Even on cold days this winter it is extraordinary how warm it can be on sheltered areas of the beach and undercliff at Hastings Country Park Nature Reserve. The pale sandstone rocks reflect much of suns heat and standing amongst the fallen boulders at the base of the cliffs can feel like you’re standing next to a warm oven! This probably accounts for the amount of invertebrate life on the wing here recently, providing prey for a small number of black redstarts, pied wagtails and grey wagtails wintering on the undercliff here.
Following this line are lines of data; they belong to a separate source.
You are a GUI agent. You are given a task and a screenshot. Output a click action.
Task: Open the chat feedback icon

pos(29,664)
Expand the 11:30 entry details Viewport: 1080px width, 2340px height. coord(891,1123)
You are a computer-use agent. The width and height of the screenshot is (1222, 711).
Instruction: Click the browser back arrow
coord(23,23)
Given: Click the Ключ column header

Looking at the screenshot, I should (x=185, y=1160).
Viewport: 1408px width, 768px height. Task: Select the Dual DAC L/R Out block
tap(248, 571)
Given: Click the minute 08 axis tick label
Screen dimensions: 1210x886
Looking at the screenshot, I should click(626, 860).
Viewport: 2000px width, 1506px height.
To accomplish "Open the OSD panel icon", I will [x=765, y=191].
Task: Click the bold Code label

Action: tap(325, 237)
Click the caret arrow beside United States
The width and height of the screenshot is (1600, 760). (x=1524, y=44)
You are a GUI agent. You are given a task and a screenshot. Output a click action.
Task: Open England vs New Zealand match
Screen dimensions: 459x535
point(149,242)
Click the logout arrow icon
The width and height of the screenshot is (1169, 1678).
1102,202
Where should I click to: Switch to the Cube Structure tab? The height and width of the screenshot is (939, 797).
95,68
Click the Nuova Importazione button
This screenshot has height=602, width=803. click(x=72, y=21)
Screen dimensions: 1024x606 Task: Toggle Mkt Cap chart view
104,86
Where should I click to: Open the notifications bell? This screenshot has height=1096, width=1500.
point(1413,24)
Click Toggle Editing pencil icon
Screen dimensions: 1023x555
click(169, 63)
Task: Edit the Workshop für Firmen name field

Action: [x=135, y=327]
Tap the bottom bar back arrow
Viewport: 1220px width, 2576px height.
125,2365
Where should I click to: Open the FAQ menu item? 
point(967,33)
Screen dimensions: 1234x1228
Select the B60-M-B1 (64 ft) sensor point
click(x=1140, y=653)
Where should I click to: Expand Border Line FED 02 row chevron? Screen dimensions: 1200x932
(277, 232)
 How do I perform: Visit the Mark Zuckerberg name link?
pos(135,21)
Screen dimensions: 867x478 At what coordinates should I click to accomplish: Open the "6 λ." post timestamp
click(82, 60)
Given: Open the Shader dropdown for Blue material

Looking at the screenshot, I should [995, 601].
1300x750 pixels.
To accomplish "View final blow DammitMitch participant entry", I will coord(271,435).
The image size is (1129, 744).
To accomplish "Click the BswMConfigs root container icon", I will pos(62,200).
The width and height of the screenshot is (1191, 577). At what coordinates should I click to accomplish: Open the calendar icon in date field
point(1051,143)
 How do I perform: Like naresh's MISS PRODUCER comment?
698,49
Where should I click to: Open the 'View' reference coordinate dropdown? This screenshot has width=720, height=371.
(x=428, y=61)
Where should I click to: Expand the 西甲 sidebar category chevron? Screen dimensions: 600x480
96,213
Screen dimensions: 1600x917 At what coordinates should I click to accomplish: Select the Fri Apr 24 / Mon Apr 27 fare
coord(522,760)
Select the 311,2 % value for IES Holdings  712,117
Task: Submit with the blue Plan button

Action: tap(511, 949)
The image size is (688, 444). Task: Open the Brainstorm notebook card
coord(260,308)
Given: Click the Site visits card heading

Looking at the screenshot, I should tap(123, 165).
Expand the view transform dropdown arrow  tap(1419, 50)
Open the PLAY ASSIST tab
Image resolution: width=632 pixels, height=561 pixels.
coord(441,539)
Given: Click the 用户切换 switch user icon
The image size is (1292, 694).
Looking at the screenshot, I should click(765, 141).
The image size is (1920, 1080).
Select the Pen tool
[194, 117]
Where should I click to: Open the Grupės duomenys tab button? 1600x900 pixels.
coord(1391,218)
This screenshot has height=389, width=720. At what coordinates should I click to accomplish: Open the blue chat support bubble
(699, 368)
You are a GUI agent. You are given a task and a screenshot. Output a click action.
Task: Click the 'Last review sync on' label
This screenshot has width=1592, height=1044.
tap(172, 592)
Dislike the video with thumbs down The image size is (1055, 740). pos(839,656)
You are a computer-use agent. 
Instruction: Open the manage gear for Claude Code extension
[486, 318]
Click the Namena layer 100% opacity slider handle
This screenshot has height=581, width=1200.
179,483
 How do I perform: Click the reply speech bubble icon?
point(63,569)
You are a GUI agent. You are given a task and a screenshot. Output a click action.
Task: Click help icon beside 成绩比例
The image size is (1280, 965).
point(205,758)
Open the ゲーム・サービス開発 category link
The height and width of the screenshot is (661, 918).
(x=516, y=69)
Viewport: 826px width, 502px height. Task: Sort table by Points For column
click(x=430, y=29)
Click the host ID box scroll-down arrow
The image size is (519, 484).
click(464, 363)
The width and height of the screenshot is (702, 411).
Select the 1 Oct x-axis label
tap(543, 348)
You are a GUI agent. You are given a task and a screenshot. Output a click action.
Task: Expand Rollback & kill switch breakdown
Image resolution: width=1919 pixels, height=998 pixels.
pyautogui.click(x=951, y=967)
The most notable species on the wing has been the scarce fly Liancalus virens. This colourful fly lives amongst the mosses, liverworts and algae growing under and beside waterfalls and fast running water. The species is very common beside the Ecclesbourne waterfall where the Ecclesbourne stream falls over the cliff edge onto the beach, but can be very difficult to find anywhere else in Sussex.
Whilst searching for Diptera sun basking on the hot sandstone rocks you can’t help marvel at the incredible abstract shapes created by the constant sculptural effect of the sea on these fallen boulders.
More photos on flickr.
It is important to note that the beach and undercliff is a dangerous place to visit due to frequent landslides, falling boulders and the risk of getting cut off by a rising tide so should only be visited if you are experienced at visiting such terrain and are aware of the risks involved.